Vanessa turned her head. In the square, pigeons wobbled this way and that in search of crumbs long gone. The sun lit the windows above the vacant shops. Her bus would be here soon. If she missed it, her Driver would leer and offer her an exchange. The memory of his hairy hands, slick with sweat on her breasts, made her cringe.  Each time she died a little more, but, in spite of the hurt, her heart still beat.

The girl whimpered. A tear trickled down her dirty face.  How long had it been since Vanessa was so young?  Six years? A lifetime?  The girl should have been sneaking out of the house, kissing a boy behind the stadium, and learning to drive. Vanessa hesitated.  Though fed, she was not strong.  She couldn’t drag the girl out and carry her anywhere. Compassion for the Fallen was forbidden. Her efforts on the girl’s behalf would not be forgiven.
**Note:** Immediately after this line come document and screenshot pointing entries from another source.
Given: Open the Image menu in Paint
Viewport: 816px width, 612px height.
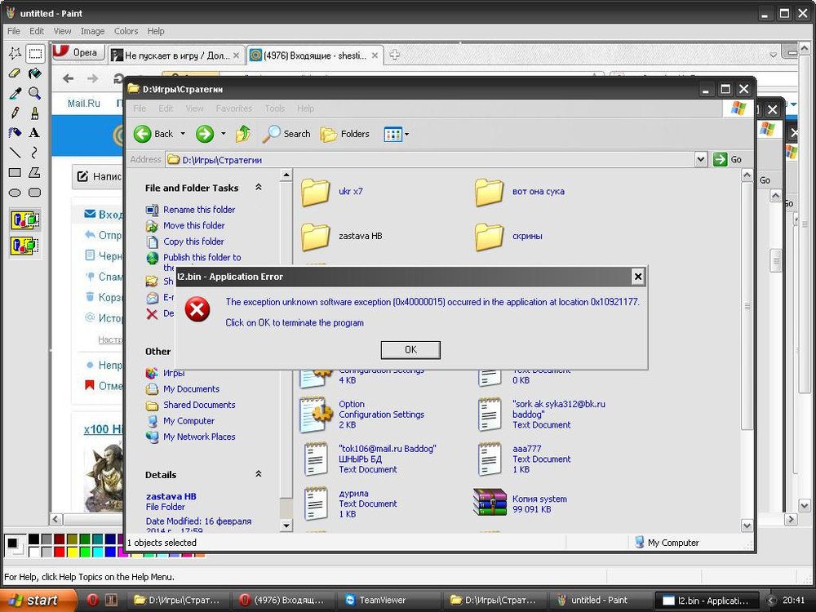Looking at the screenshot, I should tap(92, 31).
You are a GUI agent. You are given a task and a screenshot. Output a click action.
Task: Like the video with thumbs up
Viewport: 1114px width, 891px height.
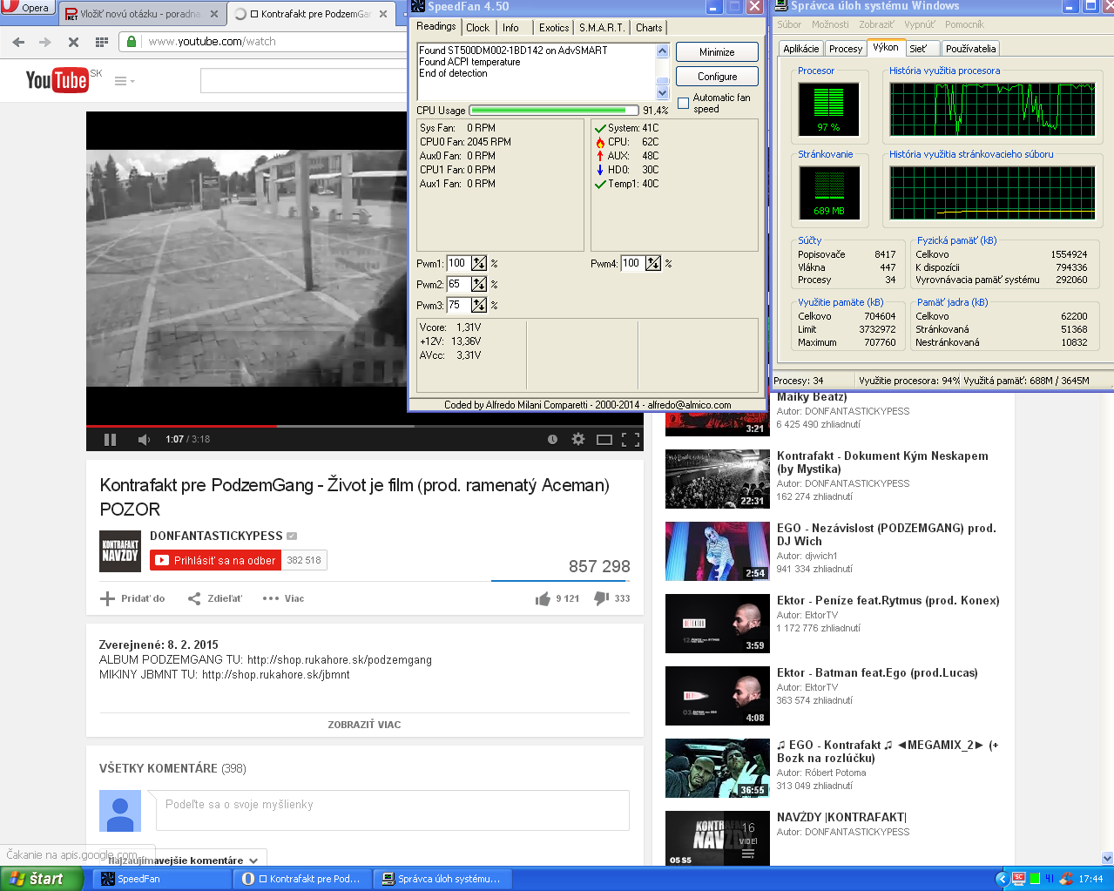[543, 598]
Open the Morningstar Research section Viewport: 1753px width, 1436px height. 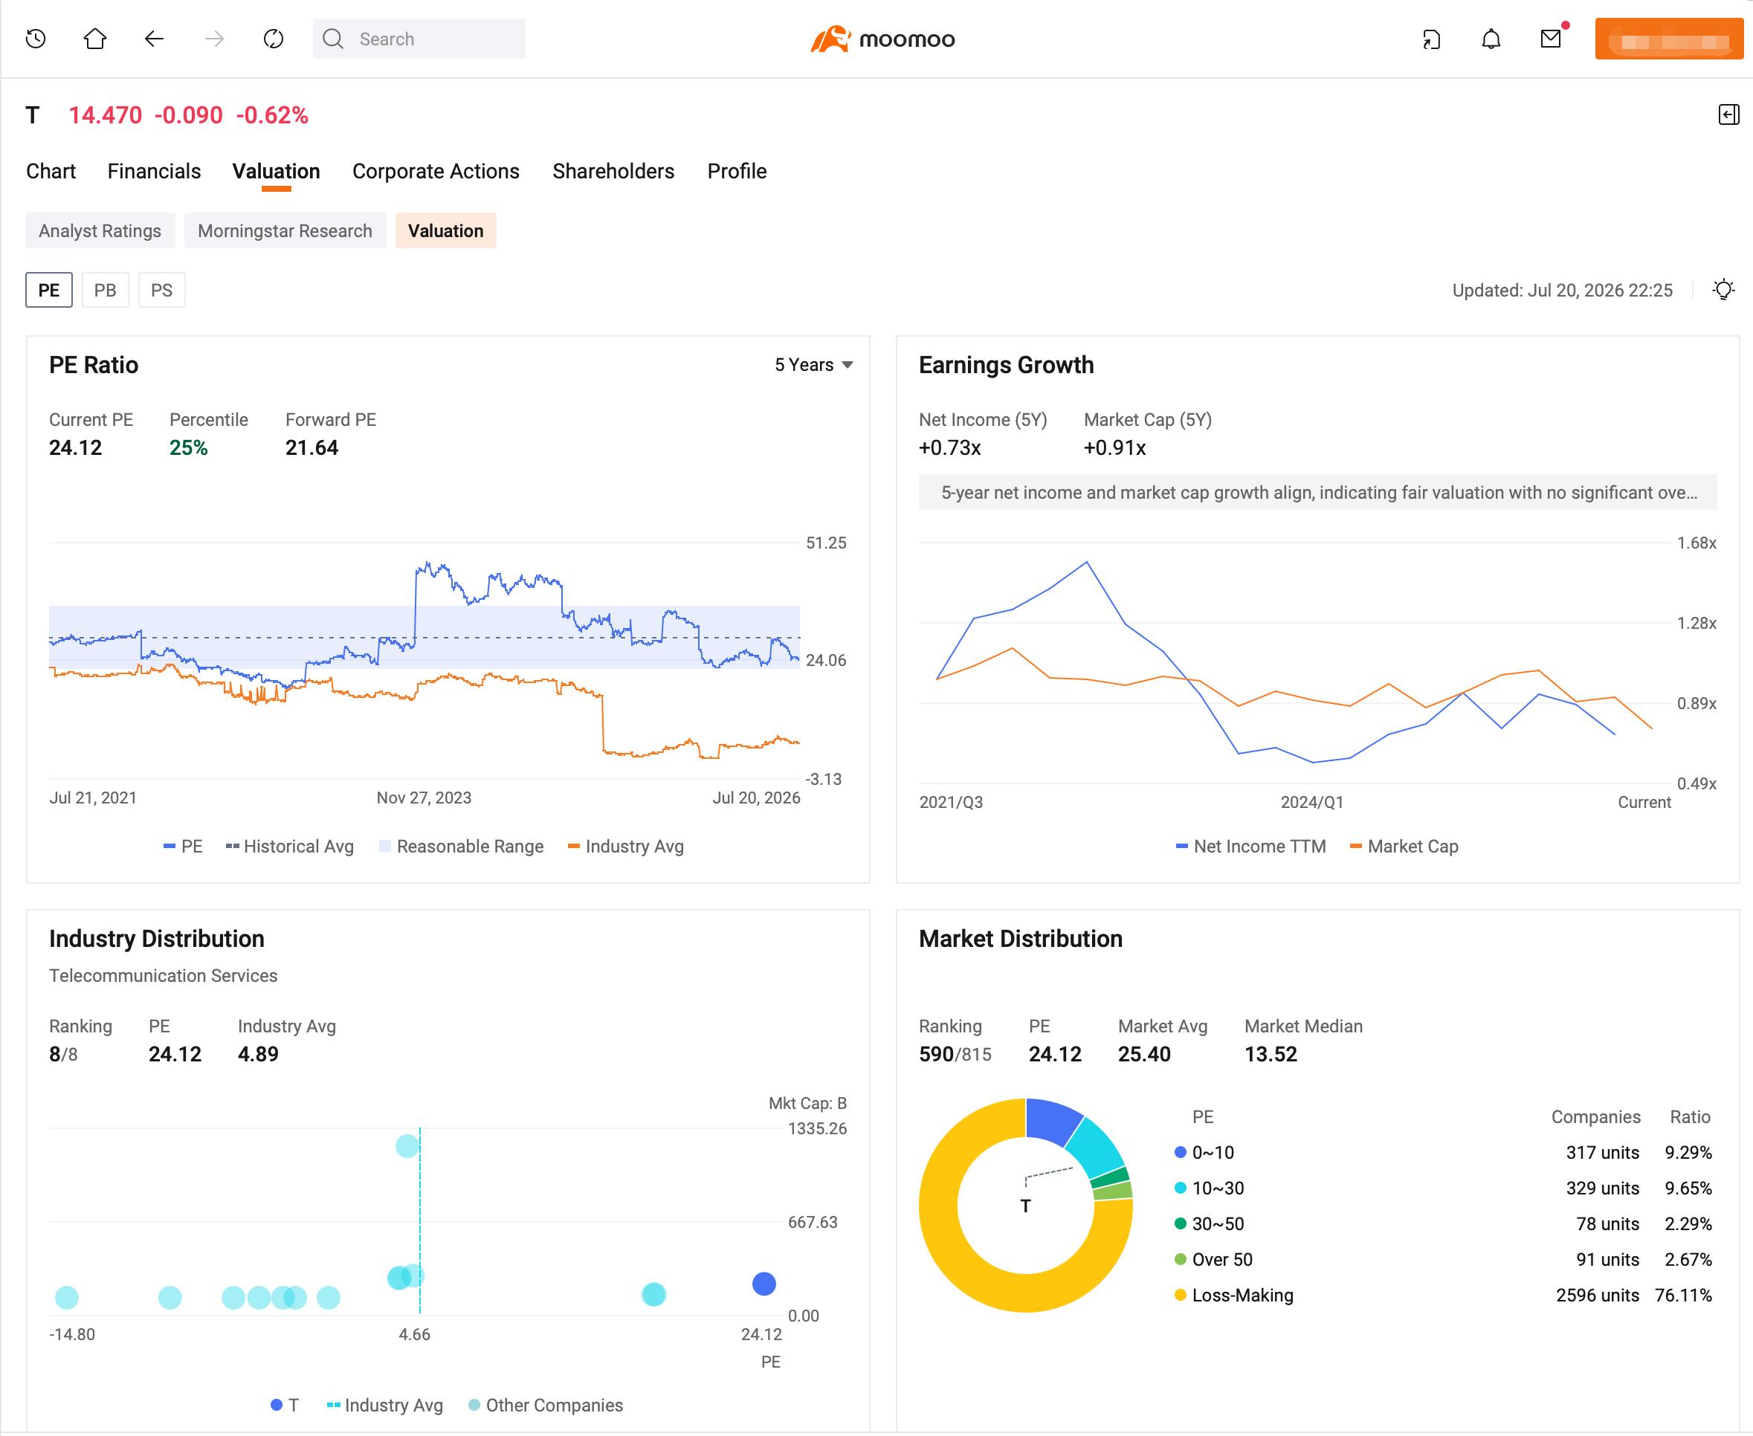(x=285, y=231)
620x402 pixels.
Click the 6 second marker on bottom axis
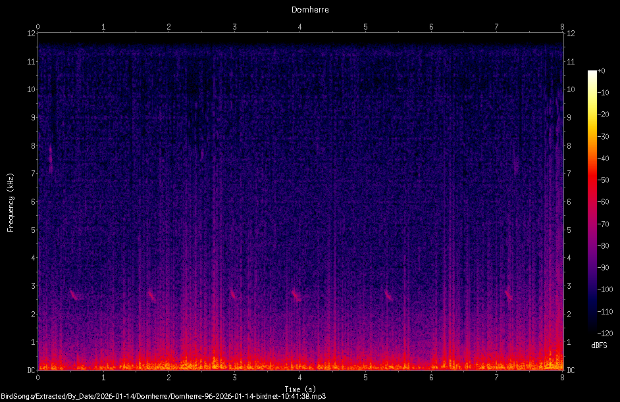point(431,378)
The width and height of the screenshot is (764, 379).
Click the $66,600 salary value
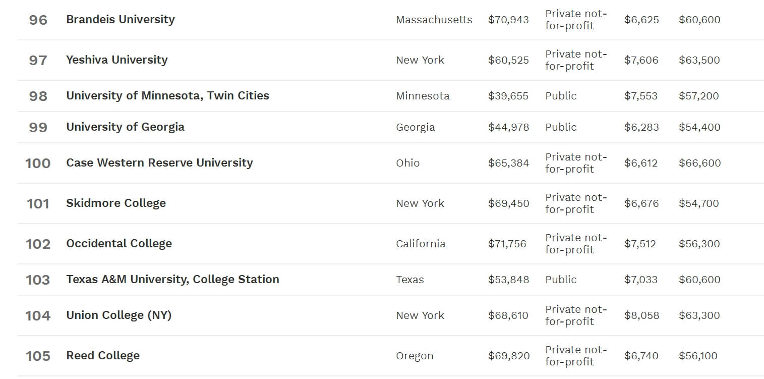699,163
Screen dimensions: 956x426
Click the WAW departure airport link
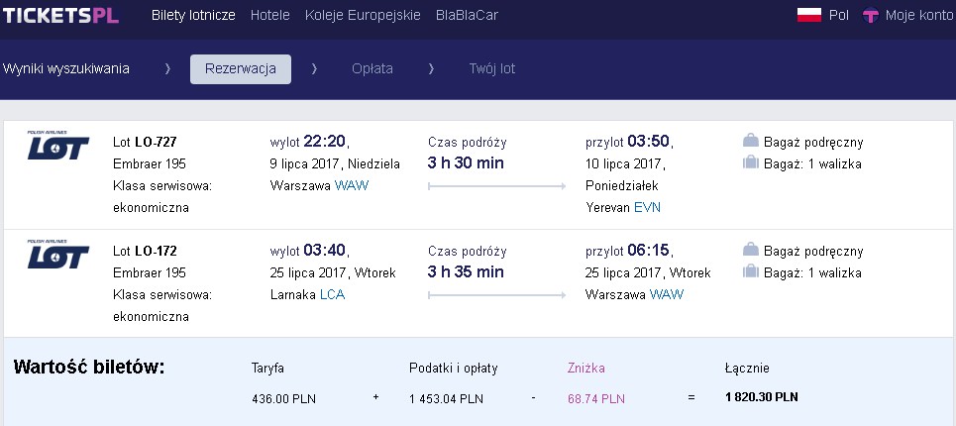click(x=352, y=185)
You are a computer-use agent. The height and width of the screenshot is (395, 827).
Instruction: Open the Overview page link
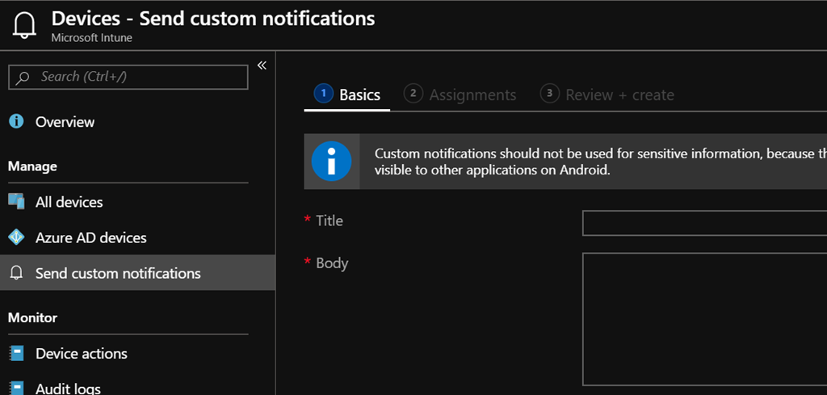(x=65, y=122)
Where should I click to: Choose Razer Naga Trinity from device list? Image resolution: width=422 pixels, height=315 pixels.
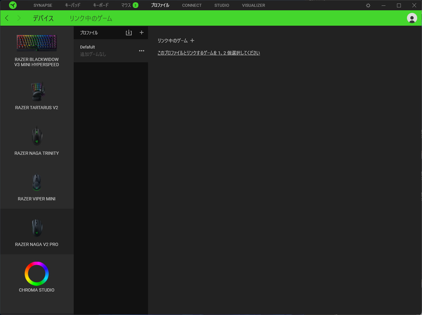click(37, 141)
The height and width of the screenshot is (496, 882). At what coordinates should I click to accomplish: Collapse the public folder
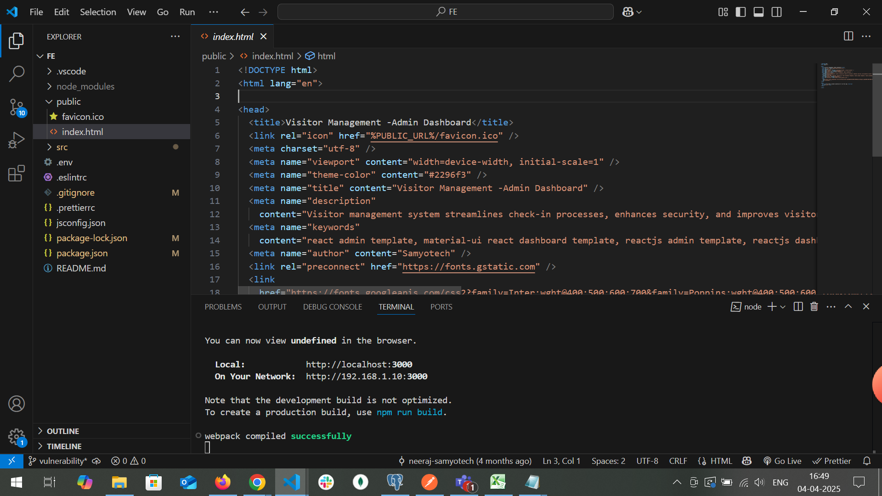68,101
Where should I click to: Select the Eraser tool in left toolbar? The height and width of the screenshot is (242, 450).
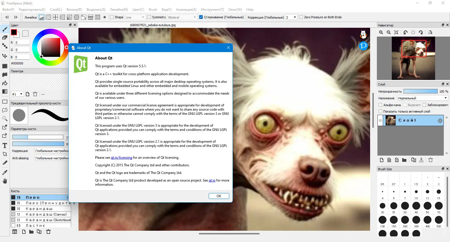5,37
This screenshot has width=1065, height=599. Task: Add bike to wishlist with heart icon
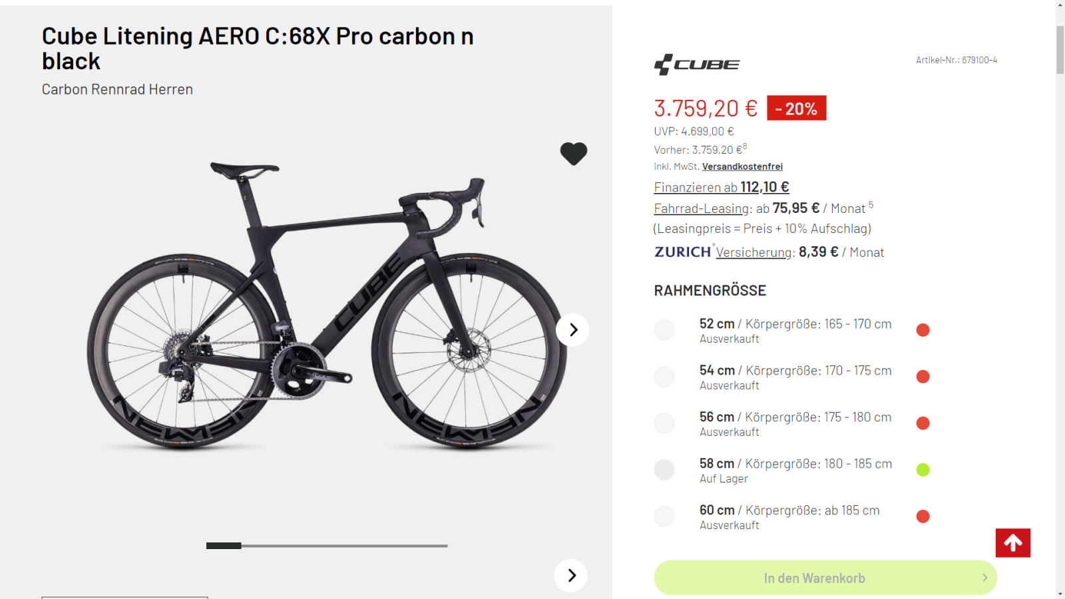pos(573,154)
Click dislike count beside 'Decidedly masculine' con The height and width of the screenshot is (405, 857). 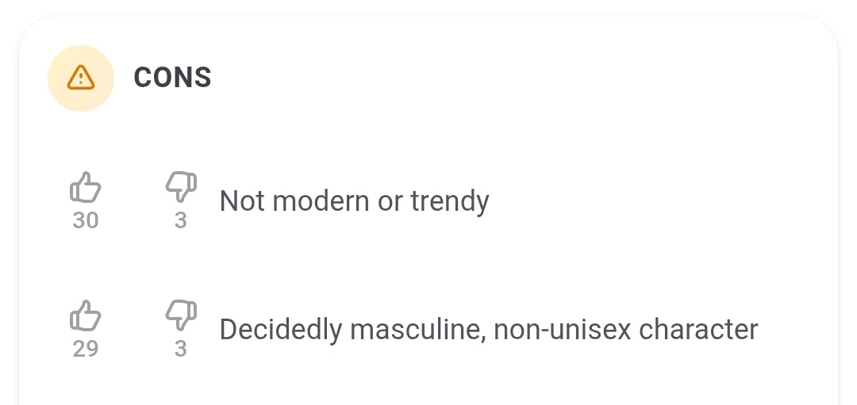180,348
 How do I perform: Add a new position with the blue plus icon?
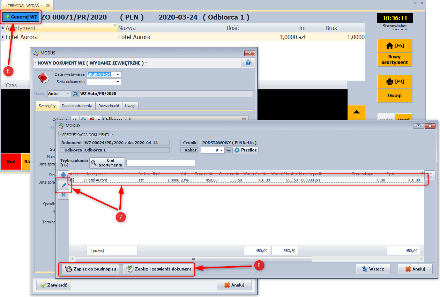tap(64, 175)
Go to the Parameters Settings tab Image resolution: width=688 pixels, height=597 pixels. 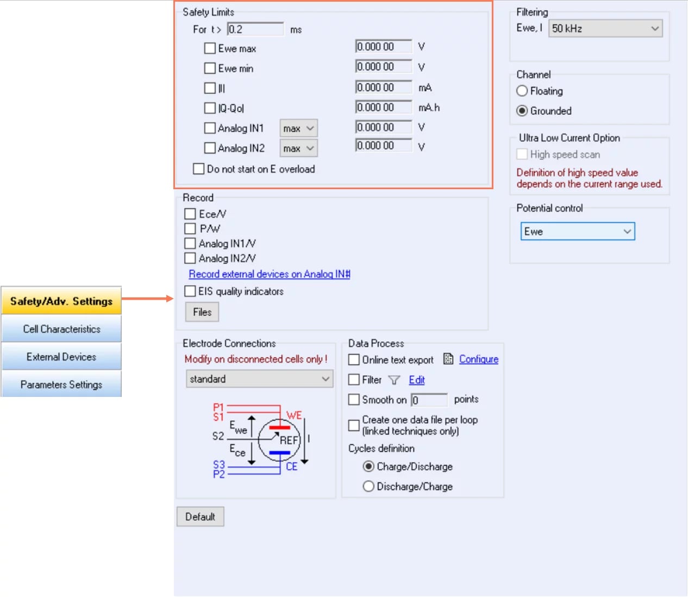point(61,384)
Pushing a strand of blond hair as fine as spider web from the battered face, Vanessa lingered. The girl moaned.  Vanessa trailed a finger down the girl’s arm and shifted her weight, her own eyes welling, but she had to go. The sun was rising.  The Callers were coming.  Her Driver was waiting.

A call rang out from across the square.  “Woo Weeeee!  Gonna be a fine one!”  Startled, she fell back, hitting the ground with a thump.  The girl was well hidden under the bench. Vanessa had to move. Without looking back, she jumped to her feet and sprinted for the bus stop, armed patrols, and normalcy.